Faculty and students in the E. Craig Wall Sr. College of Business Administration frequently conduct economic impact studies at the request of area businesses and organizations. This consulting service provides valuable data for community enterprises and invaluable experience for CCU students.

One of the more interesting projects of this kind resulted from a request last year from the City of Myrtle Beach for an analysis comparing the cost and time effectiveness of two different methods of trash collection.

The study was conducted by longtime CCU economics professor Yoav Wachsman with the assistance of students Brian Nicosia and Christopher Panciocco, who are both Community and Business Engagement (CoBE) associates at CCU.

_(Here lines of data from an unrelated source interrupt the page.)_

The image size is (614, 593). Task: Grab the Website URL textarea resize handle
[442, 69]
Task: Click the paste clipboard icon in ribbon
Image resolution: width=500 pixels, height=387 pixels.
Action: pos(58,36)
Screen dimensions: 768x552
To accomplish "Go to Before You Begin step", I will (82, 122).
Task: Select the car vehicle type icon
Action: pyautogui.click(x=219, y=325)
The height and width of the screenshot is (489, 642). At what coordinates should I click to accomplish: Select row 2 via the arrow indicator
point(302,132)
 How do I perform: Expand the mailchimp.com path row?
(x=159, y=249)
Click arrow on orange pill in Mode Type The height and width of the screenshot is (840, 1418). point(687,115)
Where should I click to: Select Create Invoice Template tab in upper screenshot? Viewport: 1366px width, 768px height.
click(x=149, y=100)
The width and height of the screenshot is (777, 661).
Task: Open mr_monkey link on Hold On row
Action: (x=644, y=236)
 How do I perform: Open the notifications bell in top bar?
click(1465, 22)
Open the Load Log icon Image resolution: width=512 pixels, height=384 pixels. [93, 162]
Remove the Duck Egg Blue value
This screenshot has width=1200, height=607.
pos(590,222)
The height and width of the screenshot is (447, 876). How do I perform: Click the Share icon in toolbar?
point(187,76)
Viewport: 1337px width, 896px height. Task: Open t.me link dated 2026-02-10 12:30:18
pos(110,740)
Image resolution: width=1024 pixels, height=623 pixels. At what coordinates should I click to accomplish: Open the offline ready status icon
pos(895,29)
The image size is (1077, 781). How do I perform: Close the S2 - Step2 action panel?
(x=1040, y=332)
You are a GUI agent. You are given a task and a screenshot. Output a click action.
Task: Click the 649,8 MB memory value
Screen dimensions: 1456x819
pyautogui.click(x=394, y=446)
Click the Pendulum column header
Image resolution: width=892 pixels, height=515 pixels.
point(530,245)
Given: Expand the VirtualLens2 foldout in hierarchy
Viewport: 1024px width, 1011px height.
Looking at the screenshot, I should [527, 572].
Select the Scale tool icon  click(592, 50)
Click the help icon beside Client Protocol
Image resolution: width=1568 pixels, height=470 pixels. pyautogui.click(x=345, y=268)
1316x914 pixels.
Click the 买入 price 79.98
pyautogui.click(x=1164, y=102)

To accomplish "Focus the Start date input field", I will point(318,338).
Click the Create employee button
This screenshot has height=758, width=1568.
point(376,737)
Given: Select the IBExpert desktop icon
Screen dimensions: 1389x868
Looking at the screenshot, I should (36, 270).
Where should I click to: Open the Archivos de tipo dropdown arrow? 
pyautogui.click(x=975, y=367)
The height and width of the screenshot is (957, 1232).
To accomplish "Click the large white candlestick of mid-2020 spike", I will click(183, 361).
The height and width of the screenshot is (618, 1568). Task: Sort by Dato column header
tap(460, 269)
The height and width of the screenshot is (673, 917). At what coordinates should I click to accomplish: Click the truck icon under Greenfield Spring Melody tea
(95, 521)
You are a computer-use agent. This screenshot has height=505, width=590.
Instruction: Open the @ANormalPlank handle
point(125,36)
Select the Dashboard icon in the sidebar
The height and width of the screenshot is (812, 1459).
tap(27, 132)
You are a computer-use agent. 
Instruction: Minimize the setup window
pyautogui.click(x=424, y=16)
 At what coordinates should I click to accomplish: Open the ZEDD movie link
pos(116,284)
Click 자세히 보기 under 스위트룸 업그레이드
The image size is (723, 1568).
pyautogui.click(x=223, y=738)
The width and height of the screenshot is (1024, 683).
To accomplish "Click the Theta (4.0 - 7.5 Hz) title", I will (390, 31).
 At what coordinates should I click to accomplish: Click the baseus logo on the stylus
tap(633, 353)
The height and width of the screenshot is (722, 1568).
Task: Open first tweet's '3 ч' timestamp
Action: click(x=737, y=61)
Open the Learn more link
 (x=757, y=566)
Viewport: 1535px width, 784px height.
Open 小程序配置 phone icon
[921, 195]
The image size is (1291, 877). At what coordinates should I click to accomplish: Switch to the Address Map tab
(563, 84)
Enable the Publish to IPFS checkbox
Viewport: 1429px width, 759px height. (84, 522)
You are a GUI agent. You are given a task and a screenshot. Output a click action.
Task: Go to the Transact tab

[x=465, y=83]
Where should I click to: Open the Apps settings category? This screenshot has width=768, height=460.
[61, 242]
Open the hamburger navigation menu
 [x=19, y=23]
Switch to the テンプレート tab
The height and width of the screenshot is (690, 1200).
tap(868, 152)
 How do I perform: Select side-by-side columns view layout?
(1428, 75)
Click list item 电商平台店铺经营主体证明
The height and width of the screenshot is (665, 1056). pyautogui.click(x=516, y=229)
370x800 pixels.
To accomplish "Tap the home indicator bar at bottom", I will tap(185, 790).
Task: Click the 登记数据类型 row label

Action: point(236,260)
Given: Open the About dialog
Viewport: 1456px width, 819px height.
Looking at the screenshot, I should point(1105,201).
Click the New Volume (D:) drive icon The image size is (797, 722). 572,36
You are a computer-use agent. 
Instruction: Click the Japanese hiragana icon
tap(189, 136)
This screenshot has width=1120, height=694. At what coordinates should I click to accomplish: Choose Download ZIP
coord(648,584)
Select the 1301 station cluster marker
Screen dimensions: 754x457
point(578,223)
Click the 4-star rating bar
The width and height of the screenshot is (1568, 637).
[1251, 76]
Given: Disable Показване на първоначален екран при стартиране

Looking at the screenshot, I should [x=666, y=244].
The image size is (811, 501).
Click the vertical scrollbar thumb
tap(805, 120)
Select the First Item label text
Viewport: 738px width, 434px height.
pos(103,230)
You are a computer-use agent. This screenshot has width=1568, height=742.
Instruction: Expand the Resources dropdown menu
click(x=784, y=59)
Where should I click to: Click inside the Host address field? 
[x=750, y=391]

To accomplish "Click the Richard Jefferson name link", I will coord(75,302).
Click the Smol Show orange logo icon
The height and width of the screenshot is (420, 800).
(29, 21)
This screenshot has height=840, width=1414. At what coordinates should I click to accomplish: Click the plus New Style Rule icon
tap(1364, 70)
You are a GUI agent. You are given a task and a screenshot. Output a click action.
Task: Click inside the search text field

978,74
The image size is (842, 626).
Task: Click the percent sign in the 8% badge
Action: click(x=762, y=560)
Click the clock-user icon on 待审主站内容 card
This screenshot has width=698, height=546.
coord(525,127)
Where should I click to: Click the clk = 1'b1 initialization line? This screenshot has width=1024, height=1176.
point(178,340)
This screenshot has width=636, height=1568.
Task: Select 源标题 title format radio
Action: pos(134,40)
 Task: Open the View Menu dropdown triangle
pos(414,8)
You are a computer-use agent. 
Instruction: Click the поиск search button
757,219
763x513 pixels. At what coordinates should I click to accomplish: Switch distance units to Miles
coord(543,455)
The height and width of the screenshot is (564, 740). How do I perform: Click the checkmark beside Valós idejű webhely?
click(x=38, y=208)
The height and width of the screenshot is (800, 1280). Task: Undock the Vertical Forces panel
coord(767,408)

Completed in December 2018, the report compares the traditional method of city trash collection with a suggested alternative method. The established method involves four different types of trucks (rear-load, front-load, knuckle boom and roll-off) that collect trash by zone for delivery to transfer stations, where the garbage is compacted, loaded on transfer trucks and delivered to the county landfill on S.C. 90. The alternative method proposed sending collection trucks directly to the landfill, bypassing the transfer station compaction process.

Wachsman, Nocosia and Panciocco examined both methods to determine which is most feasible and efficient for the major types of solid waste material (solid waste, yard and bulk waste), factoring in such considerations as traffic, environmental impact, landfill impacts, satisfaction of residents and anticipated future growth in solid waste volume. (The study didn’t include recyclables, which are handled at a different facility.)

The researchers used data from Myrtle Beach Public Works and Google Maps to measure the times required for each type of vehicle to complete given routes on particular days of the week. They measured time variables for each method and discussed other determinants such as seasonal tourism volume, road congestion and projected growth in areas such as The Market Common.

In the final analysis, the study found that the city would have to expand its garbage collection fleet by 125 percent (to the tune of approximately $3.3 million) in order to deliver trash directly to the landfill with the same efficiency as the old method of using transfer stations.

As CoBE associates, Nocosia and Panciocco are part of a program designed to bridge the gap between the classroom and the workplace by pairing high-achieving undergraduate business students with real-life business consulting projects. Students selected as CoBE associates gain real-world practical experience that will help them develop critical thinking and problem-solving skills while providing high-quality solutions for business clients.